Thursday, 16 January 2014

Joint Oireachtas Committee on Foreign Affairs and Trade

Review of Foreign Affairs Policy and External Relations: Discussion (Resumed)

3:40 pm

Photo of Brendan SmithBrendan Smith (Cavan-Monaghan, Fianna Fail) | Oireachtas source

My apologies. Strength of our parliamentary system and our political system is that, by and large, the political system supports the Minister and the Government of the day while they are on international business, whether it is at EU level or otherwise, although that is not to say we do not have our nuances and some differences of emphasis. By and large, however, the Minister doing business abroad on behalf of the State gets the support of the political system at home, which is the way it should be. I remember one European Commissioner saying to me that it was the first time he was in a parliament where the Government was supported by all of the Opposition parties in regard to particular issues, which he said was most unusual. That has its strengths.

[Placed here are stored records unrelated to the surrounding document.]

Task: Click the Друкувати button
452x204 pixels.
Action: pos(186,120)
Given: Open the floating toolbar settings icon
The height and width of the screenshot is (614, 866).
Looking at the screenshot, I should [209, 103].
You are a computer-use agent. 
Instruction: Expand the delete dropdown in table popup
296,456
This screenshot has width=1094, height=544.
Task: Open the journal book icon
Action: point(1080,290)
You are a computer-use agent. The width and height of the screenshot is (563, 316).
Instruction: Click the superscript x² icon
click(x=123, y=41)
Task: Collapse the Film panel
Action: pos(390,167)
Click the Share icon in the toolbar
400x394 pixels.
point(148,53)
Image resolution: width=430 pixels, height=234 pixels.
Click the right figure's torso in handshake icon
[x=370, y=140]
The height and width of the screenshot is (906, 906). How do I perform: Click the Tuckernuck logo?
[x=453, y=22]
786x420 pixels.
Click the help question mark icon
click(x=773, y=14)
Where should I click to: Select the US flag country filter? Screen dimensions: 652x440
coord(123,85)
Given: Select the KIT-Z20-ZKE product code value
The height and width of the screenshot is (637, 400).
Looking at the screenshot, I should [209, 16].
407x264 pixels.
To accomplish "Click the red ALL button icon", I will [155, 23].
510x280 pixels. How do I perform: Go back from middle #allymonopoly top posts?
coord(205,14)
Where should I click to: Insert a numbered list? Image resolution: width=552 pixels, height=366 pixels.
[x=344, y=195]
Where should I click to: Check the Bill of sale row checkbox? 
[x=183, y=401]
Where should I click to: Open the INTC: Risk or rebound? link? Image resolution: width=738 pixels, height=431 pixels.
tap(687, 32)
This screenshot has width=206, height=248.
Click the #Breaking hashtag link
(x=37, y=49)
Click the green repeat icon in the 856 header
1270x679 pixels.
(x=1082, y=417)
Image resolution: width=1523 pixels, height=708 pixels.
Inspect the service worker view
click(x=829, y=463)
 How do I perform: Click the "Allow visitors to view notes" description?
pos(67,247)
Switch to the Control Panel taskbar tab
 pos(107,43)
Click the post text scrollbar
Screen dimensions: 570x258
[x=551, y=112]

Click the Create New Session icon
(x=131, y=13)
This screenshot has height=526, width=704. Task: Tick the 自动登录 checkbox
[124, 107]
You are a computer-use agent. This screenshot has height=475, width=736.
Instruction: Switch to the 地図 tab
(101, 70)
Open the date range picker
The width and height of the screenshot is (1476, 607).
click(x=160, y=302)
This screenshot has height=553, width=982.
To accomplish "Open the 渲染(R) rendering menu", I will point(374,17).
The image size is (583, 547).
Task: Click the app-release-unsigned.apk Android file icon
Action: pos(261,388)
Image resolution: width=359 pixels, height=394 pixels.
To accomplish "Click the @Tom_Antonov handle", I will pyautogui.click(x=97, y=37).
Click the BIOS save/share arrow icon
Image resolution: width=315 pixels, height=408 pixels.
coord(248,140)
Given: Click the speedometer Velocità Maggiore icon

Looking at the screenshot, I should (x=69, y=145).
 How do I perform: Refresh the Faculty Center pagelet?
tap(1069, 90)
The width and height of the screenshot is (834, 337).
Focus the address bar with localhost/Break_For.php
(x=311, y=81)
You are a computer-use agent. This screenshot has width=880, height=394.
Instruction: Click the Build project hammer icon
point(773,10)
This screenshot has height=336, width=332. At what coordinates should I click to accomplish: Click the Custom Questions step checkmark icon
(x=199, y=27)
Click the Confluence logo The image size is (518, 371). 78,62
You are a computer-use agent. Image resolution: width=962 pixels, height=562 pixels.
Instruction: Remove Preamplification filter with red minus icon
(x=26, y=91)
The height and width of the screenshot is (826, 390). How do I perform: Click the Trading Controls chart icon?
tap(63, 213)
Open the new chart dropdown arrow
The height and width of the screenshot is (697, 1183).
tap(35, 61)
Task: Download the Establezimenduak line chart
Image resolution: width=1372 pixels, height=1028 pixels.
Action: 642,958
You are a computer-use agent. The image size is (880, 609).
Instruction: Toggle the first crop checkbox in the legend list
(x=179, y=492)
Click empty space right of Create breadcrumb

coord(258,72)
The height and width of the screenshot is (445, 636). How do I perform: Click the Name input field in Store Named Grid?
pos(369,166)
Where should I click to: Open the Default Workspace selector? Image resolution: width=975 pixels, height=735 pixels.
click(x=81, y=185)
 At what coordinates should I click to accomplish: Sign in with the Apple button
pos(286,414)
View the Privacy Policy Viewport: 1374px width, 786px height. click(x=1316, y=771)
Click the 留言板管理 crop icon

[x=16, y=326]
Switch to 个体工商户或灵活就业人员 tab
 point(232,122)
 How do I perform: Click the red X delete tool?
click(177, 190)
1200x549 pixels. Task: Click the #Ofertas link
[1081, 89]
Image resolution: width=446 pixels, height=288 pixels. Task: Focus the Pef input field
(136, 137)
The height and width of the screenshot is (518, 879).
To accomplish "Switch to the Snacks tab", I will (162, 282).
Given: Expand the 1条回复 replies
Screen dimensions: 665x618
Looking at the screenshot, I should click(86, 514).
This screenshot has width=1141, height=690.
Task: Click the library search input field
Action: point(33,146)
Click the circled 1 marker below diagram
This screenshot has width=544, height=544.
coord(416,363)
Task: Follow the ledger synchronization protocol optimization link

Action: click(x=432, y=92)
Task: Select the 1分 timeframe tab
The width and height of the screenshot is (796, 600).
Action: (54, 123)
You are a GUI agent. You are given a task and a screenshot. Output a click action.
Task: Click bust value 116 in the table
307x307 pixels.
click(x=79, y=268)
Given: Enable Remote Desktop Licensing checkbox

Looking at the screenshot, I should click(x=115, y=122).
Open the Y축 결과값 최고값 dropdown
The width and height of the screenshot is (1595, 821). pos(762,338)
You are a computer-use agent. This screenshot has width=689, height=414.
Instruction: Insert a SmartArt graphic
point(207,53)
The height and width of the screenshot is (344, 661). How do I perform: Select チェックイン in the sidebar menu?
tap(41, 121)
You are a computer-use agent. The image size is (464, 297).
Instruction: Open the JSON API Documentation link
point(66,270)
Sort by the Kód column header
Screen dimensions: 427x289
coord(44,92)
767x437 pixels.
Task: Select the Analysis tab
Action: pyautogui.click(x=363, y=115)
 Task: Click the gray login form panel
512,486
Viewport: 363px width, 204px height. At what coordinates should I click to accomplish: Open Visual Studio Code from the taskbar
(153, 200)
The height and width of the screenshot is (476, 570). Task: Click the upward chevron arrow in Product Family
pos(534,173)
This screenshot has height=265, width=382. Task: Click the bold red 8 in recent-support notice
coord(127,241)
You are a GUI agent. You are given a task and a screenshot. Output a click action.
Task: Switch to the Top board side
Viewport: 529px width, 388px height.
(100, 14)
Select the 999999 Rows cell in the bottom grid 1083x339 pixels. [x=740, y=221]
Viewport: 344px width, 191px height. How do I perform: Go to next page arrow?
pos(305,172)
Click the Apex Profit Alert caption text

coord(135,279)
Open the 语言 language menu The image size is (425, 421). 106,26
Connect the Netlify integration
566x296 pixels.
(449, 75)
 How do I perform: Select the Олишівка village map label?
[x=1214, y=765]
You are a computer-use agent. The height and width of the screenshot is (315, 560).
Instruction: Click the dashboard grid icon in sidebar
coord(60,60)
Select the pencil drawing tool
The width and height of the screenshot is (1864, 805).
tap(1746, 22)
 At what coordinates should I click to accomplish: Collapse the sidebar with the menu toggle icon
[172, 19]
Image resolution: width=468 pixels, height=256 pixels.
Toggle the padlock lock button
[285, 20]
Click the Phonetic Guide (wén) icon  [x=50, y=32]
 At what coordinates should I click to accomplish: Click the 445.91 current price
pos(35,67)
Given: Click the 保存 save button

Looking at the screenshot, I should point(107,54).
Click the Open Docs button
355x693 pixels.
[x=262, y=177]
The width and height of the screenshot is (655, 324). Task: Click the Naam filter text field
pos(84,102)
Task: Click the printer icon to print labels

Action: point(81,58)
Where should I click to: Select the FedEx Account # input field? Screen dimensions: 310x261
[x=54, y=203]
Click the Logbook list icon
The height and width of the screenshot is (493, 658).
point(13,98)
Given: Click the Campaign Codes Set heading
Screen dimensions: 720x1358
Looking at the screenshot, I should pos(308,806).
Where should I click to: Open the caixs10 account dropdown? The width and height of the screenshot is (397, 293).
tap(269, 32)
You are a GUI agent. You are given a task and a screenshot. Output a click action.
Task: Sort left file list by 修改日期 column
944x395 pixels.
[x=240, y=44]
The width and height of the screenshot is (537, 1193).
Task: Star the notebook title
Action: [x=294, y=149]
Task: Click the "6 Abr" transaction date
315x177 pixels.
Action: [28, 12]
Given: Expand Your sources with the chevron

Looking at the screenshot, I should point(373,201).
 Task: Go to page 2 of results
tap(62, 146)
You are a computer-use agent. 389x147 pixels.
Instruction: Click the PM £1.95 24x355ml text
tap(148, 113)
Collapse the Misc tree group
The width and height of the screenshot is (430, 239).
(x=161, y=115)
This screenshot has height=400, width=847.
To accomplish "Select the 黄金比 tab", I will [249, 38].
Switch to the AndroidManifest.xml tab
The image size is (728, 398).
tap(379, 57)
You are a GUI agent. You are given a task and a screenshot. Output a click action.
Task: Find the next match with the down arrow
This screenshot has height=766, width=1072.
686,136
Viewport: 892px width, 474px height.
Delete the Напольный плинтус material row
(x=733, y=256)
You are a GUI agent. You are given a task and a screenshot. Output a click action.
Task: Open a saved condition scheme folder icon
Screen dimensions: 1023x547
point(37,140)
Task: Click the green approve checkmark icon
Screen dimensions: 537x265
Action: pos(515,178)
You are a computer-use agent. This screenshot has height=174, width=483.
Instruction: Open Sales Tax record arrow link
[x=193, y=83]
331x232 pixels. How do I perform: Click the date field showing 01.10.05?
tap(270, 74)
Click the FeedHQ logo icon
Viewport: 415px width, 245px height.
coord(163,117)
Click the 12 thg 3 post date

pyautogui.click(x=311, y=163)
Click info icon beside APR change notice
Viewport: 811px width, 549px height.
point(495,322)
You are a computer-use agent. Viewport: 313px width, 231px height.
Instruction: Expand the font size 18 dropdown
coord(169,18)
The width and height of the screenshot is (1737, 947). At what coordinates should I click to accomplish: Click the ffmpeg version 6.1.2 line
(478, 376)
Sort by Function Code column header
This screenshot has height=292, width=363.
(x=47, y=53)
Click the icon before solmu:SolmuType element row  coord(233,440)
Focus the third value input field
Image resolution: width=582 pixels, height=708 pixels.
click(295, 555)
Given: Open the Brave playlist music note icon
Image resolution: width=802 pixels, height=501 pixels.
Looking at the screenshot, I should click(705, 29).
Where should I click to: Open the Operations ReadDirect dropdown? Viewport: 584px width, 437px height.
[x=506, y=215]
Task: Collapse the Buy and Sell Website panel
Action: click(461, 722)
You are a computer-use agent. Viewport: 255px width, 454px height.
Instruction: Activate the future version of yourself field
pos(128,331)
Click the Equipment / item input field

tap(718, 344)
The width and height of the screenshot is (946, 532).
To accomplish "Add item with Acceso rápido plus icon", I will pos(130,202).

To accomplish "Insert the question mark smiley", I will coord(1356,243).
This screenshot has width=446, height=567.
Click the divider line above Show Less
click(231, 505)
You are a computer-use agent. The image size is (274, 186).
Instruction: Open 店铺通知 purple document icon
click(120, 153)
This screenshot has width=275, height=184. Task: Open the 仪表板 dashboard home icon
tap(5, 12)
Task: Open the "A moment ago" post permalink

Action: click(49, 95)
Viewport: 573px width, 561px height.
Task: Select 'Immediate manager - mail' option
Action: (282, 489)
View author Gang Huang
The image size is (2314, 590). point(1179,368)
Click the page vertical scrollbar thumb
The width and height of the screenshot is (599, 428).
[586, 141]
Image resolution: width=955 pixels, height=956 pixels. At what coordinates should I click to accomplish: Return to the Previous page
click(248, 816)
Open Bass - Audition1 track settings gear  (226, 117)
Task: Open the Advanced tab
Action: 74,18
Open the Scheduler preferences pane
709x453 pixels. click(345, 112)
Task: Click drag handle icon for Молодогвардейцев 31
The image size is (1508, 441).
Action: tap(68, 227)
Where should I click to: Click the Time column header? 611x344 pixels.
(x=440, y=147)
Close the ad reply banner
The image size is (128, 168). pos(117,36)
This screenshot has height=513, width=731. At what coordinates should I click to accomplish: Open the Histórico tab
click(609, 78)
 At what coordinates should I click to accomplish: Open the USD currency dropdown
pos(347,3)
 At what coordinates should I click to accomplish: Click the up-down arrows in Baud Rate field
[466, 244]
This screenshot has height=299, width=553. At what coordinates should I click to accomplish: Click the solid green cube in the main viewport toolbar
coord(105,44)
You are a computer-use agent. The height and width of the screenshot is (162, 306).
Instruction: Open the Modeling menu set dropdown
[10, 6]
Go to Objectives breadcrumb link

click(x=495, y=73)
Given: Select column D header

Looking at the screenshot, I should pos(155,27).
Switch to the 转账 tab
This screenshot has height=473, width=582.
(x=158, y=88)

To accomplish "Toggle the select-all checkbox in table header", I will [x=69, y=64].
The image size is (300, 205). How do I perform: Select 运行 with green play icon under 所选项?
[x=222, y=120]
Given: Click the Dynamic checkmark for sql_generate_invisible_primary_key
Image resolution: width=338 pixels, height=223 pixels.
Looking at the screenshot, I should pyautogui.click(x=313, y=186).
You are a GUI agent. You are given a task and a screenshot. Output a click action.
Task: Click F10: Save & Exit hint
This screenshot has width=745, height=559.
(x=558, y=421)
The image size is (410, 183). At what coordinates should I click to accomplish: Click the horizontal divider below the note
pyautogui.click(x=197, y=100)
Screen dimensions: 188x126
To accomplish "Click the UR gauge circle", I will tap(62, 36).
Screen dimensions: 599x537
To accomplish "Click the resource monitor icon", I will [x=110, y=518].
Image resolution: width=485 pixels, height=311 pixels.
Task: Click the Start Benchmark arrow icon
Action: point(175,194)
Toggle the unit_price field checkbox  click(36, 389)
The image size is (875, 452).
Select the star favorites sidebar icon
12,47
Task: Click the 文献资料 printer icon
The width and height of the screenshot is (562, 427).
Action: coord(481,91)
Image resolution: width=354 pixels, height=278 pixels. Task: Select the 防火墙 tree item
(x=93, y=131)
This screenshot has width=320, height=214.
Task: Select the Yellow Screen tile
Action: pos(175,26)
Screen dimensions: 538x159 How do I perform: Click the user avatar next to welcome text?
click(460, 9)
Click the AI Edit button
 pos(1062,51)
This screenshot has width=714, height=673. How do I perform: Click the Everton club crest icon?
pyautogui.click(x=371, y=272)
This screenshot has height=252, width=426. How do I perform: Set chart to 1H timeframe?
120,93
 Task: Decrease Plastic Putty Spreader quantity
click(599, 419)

Does Mr. Butler consider we should be putting a message out about the need to review the international organisations, in particular their workings and their architecture? He listened to Deputy Maureen O'Sullivan speak earlier in regard to the UN, about which I also spoke yesterday, including how it is structured and how, sadly, it has not been effective enough. Should we be more vigorous and more bullish in regard to putting a message out that we would like to see the international organisations, to which we subscribe and are members of, play a more effective role in many of the huge challenges and difficulties that face people in many countries, particularly where there is hunger, starvation and poverty?

On another issue, in my experience, climate change does not get much address in foreign policy. Is it an issue that should be brought to some extent under our foreign policy?